__Requirements__. Write out the records from the line with "You are a GUI" up to and including the line with "point(747,810)" as a two-column CSV with the headers text and answer. Give one row per record, put each field in quotes, and replace line breaks with spaces.

__Task input__.
---+---
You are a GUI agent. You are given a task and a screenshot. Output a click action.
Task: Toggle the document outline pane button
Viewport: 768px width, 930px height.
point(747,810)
---+---
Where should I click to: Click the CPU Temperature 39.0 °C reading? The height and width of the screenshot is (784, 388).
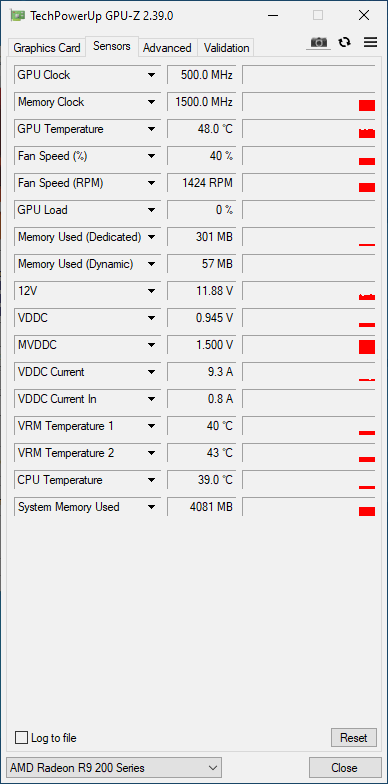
---+---
__Output for this exercise__.
text,answer
"You are a GUI agent. You are given a task and a screenshot. Output a click action. Task: Toggle the document outline pane button Viewport: 768px width, 930px height.","point(747,810)"